Todos los años, del 21 al 31 de Diciembre, la gente en
general se hace muchas propuestas para el año siguiente. Planteamientos muy
variados, casi siempre de orden didáctico: Aprender algo; de orden
crematístico: Fundar un negocio; de orden psicológico: Dejar un vicio.
Intenciones vanas que siempre se dilatan hasta el 21 de Diciembre del año
siguiente, día en el cual volvemos a hacer los mismos votos.
Siempre cambiar algo; siempre hacer que las cosas sean
diferentes por conveniencias de orden personal; porque a mí me viene mejor.
Pero tan genéricas como que haya paz en el mundo –que yo no podré conseguir–
Que cambien los políticos de esa manera mentirosa y egoísta que tienen de hacer
política –cosa para la que sólo tengo la posibilidad de mi voto, y como no
voto, ninguna posibilidad– Que me toque la lotería –cosa harto improbable–.

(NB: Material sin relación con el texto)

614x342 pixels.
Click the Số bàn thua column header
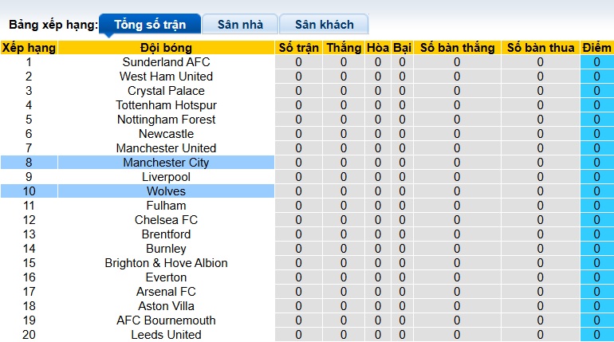(540, 48)
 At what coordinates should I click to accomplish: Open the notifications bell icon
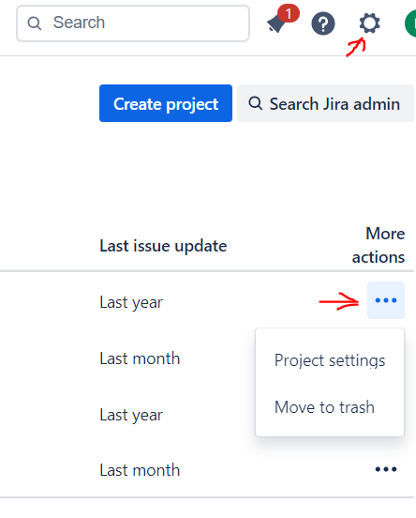(275, 24)
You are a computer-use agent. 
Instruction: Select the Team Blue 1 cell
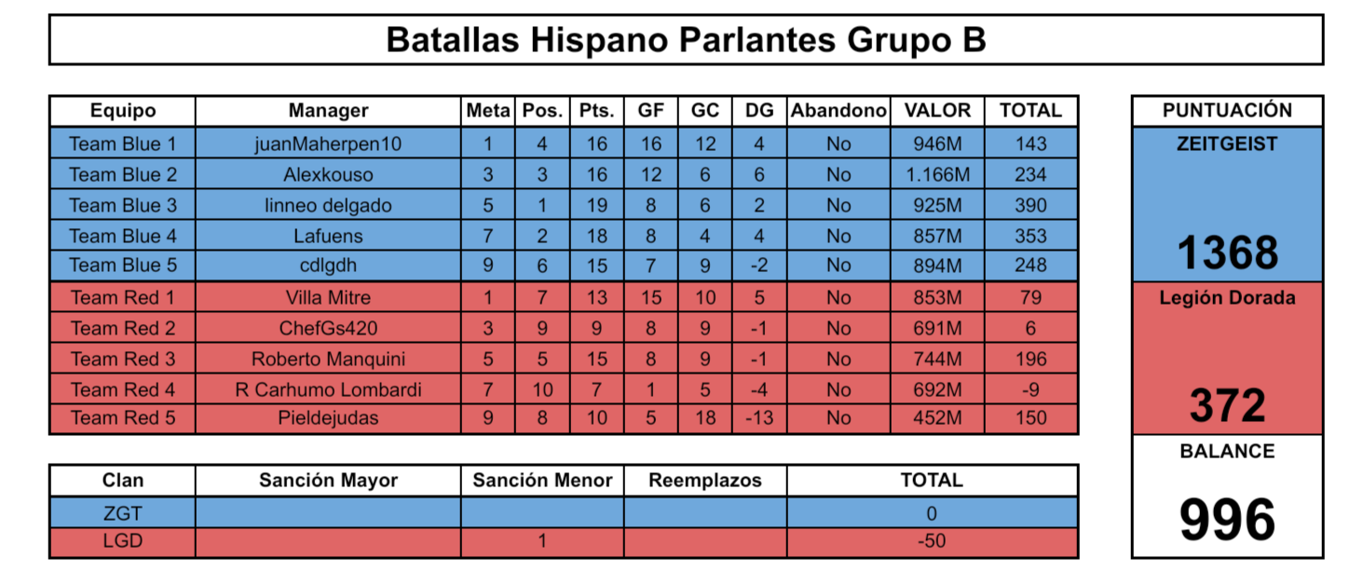coord(122,144)
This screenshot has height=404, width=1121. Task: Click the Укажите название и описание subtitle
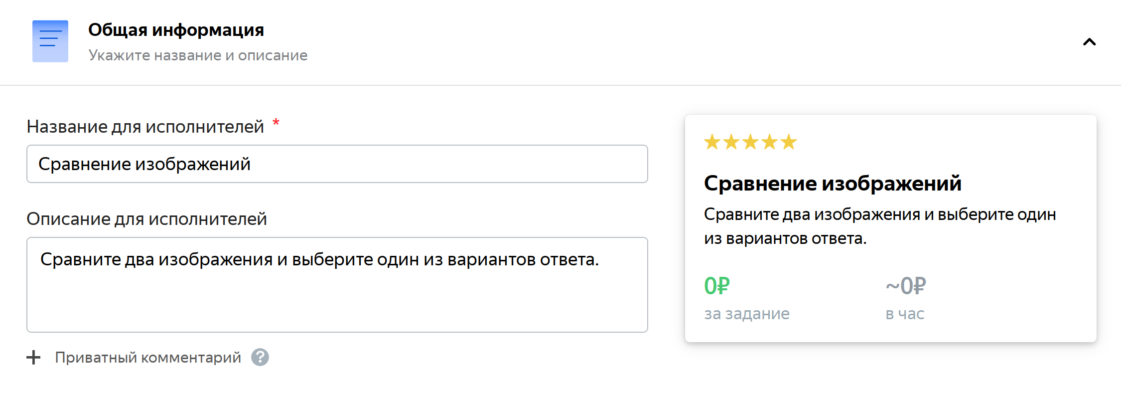pyautogui.click(x=198, y=55)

Todas, cosas que, yo, en mi soledad, no puedo nunca conseguir; cosas que se han
de producir de piel para fuera. Jamás se me ocurre proponer cosas que yo podría
hacer –no sin esfuerzo– de piel para dentro: No pensar nunca más en el pasado;
no pensar nunca más en el futuro; no juzgar a nadie por ningún motivo y en
ninguna circunstancia; no criticar a nadie (bastante tengo yo con lo mío); no
querer tener siempre razón; no aconsejar a nadie a no ser que nos lo pidan
previamente; hablar con mesura, sin
exabruptos, sin tacos; pedir las cosas “por favor”; dar “gracias” cuando
recibamos algo; saludar al entrar; despedirse al salir; dejar a los demás
libres para pensar, decir o hacer los que les venga en gana. Cosas, todas, que
se pueden llevar a cabo sólo haciendo un pequeño esfuerzo. Sirven para todo el
mundo y nos harían más felices a todos.